> **DOCUMENT EXTRACT**:

---------------

How to Get Capital for Merchants and Retailers

November 10, 2016

Borrowed capital is the lifeblood for most small retail businesses and merchants. Without it, buying the inventory you need, expanding when the time is right, or just surviving through a short-term cash flow gap would be impossible.

But finding the right solution can be a challenge. Everything—from a reluctance of major banks to loan funds to new businesses to lenders who don’t want to be involved with industries they consider risky, such as retailers—means owners will have to work hard to find the best option.
See Your Business As Others View It

As with any small business owner, your personal credit score will play a key role when you seek a loan. Financial institutions have different requirements for minimum scores so you will have more choices if you have a high credit score. But many lenders, such as BFS Capital, are willing to work with people with lower credit scores.

You should evaluate your business’ current financial situation and know if it generates enough cash flow to repay a loan. If not, consider the risks both to your business and potentially to your personal circumstances if you default on the loan.
What’s the Money For?

You’re in a far better position if you identify a specific purpose for your loan rather than just getting money for a general need. The reason is certain types of loans are tailored for different purposes and time frames. Additionally, it helps determine how much you actually need. You don’t want to borrow significantly more than you need because your business could be hurt if your working capital is tied up in repaying an unnecessary amount.
Short or Long Term

If you want to stock up on holiday inventory and have a business line of credit, this is the time to tap into it because it is a temporary capital need. However, if you don’t have a credit line, it may be worth exploring a short-term loan as you want to free up your cash quickly to build your business.

---------------

> **SOURCE INFORMATION**:
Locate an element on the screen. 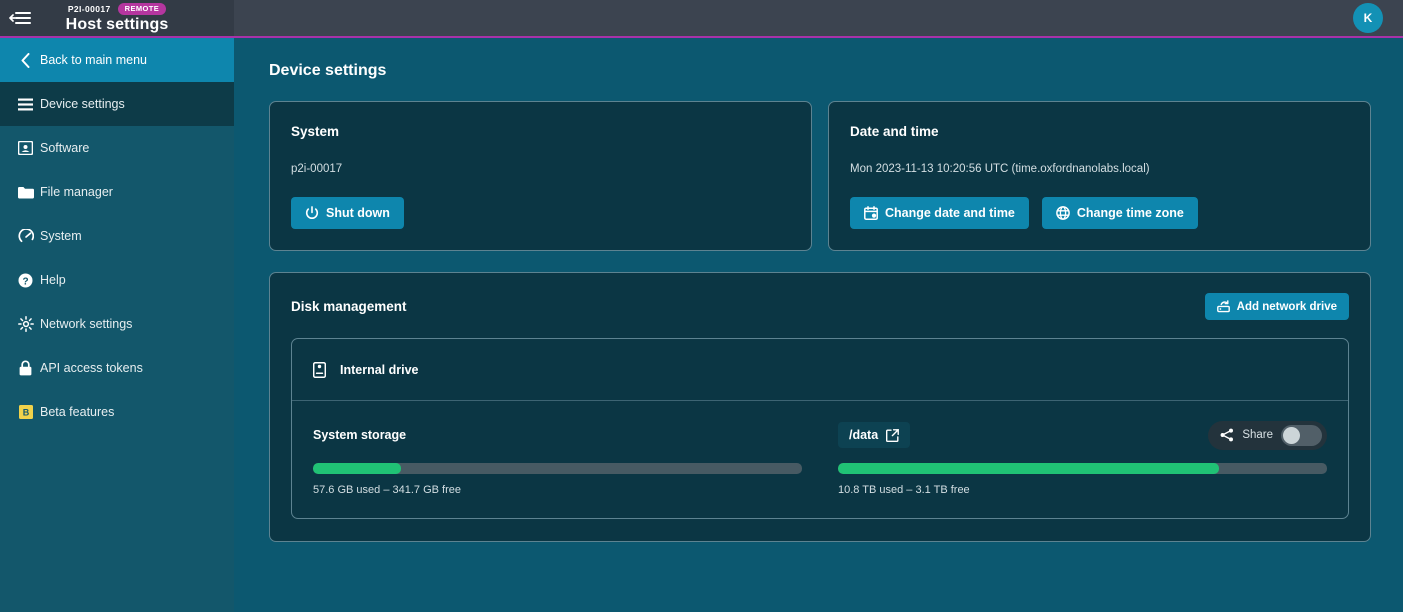 Image resolution: width=1403 pixels, height=612 pixels. share-switch-knob is located at coordinates (1292, 435).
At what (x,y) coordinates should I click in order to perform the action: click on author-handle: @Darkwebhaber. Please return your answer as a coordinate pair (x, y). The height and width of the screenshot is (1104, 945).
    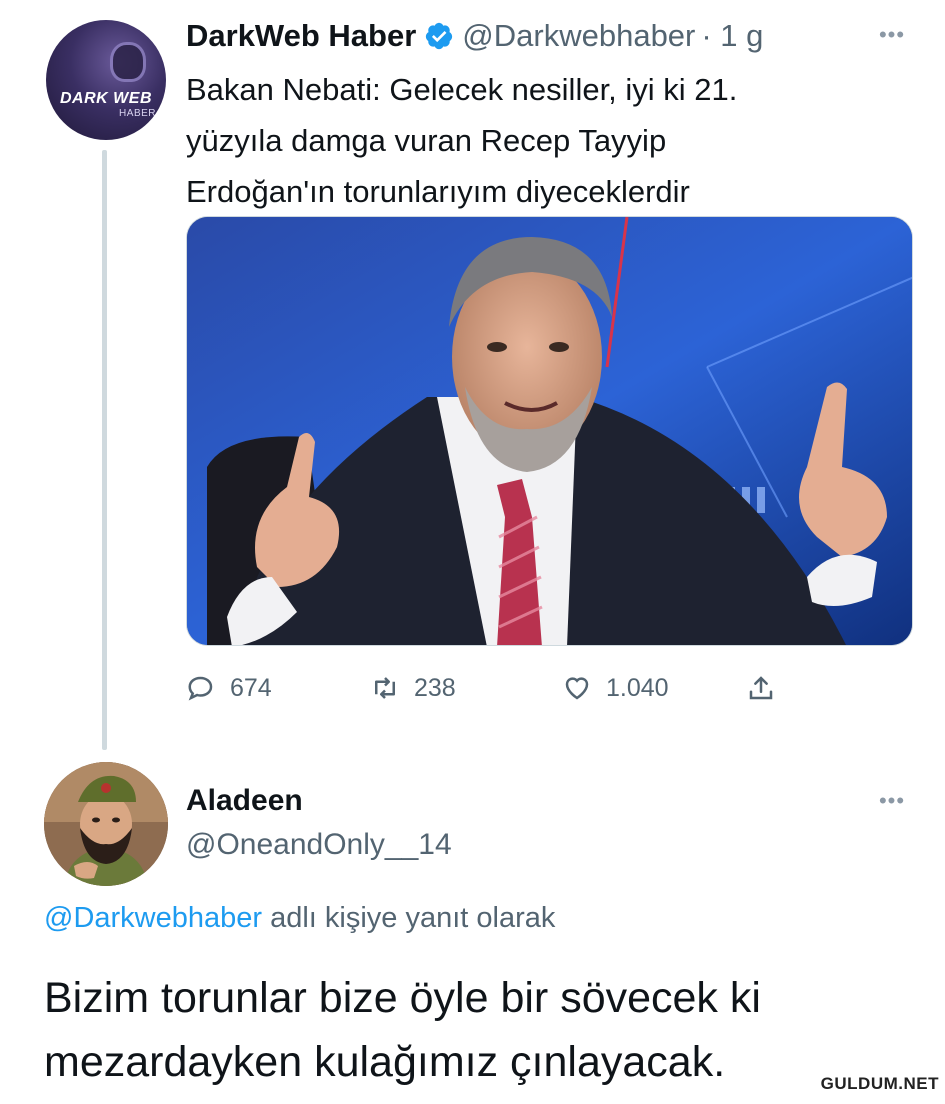
    Looking at the image, I should click on (578, 36).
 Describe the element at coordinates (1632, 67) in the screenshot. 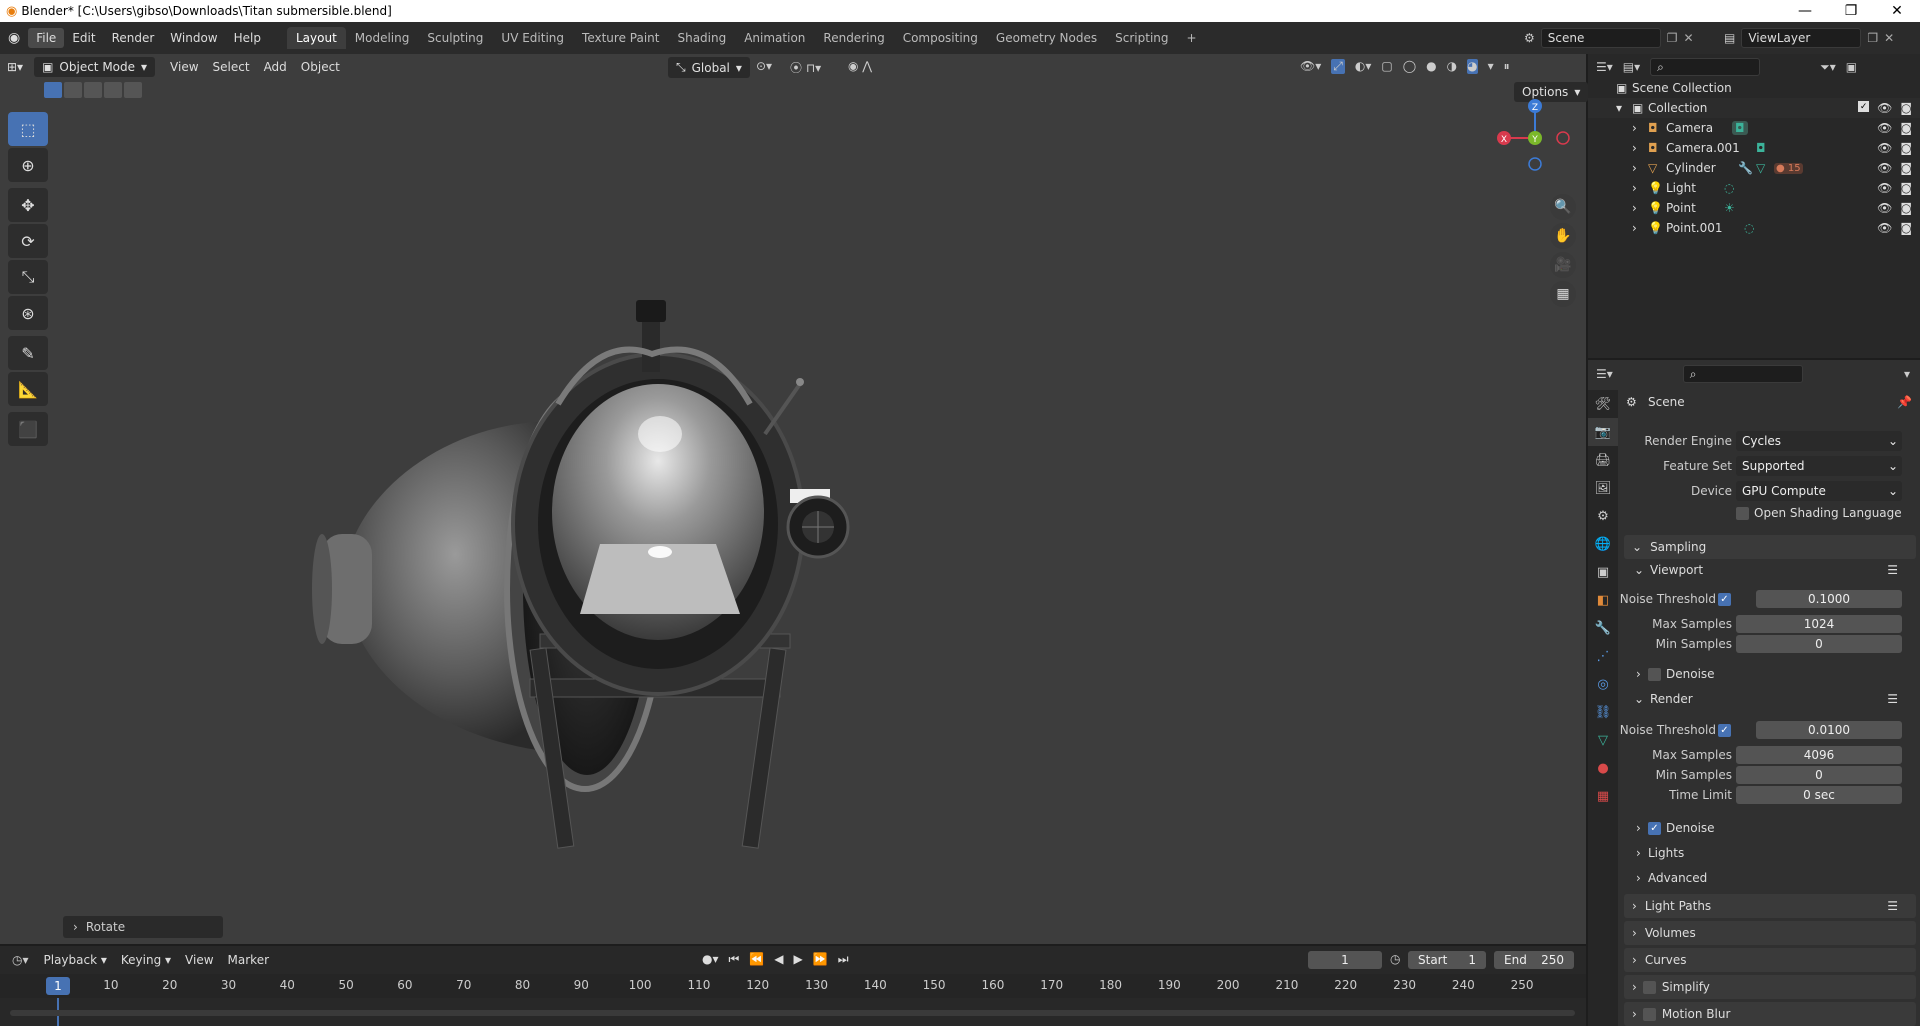

I see `display-mode-icon: ▤▾` at that location.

---------------

> **WORK INSTRUCTION 1**:
Write out the records from the line containing "Describe the element" through the end of the records, leaving out the pictures.
> **WORK INSTRUCTION 2**:
Extend the article on finding capital for merchants and retailers, picking up after its final sentence.

> **TASK RESPONSE 1**:
 Describe the element at coordinates (1632, 67) in the screenshot. 

I see `display-mode-icon: ▤▾` at that location.

> **TASK RESPONSE 2**:
For retailers and other merchants, there may be slow periods throughout the year. If your business has trouble getting through these times, you may want to consider a merchant cash advance, where the lender collects a set percentage of the company’s daily credit card sales as repayment. These advances don’t have fixed interest rates, but they can be quite expensive. If your options are limited, this might be the best way to survive the slow sale seasons.

Retailers and merchants who are seeking funds for major capital improvement, such as opening a new location or purchasing new Point of Sale (POS) software and hardware would likely be better off with an intermediate or long-term business loan. The benefits from these investments generally last for at least several years, and given the expense, a short-term loan may prove to be a hardship to repay.

While banks may be the most obvious solution, many of these institutions have difficult requirements few small business owners can meet, which explains the 20% approval rate for small business loans.

Other options for owners to obtain intermediate and long-term loans include traditional banks and institutions affiliated with the Small Business Administration (SBA), as well as financing from alternative lenders, such as BFS Capital, that specialize in small business loans.